(DATA RECORDS)

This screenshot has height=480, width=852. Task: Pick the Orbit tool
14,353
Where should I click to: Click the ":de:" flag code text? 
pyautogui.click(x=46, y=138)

==

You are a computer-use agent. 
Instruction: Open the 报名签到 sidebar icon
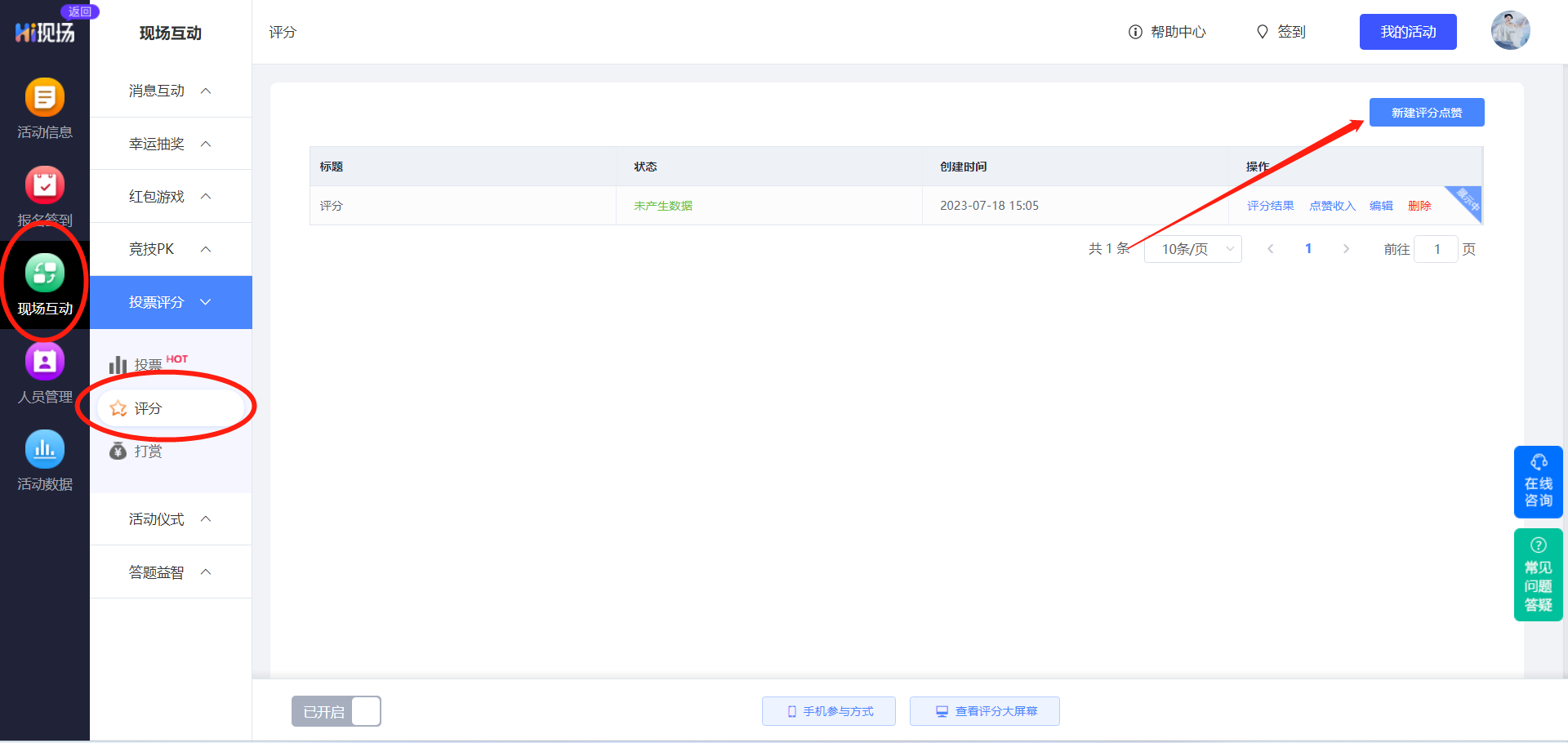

(ACTION ITEM)
Using the entries above, return exactly the lines from the line with "You are a computer-use agent." to the line with "Instruction: Open the 报名签到 sidebar icon", counting both of those lines.

(OUTPUT OF THE TASK)
You are a computer-use agent. 
Instruction: Open the 报名签到 sidebar icon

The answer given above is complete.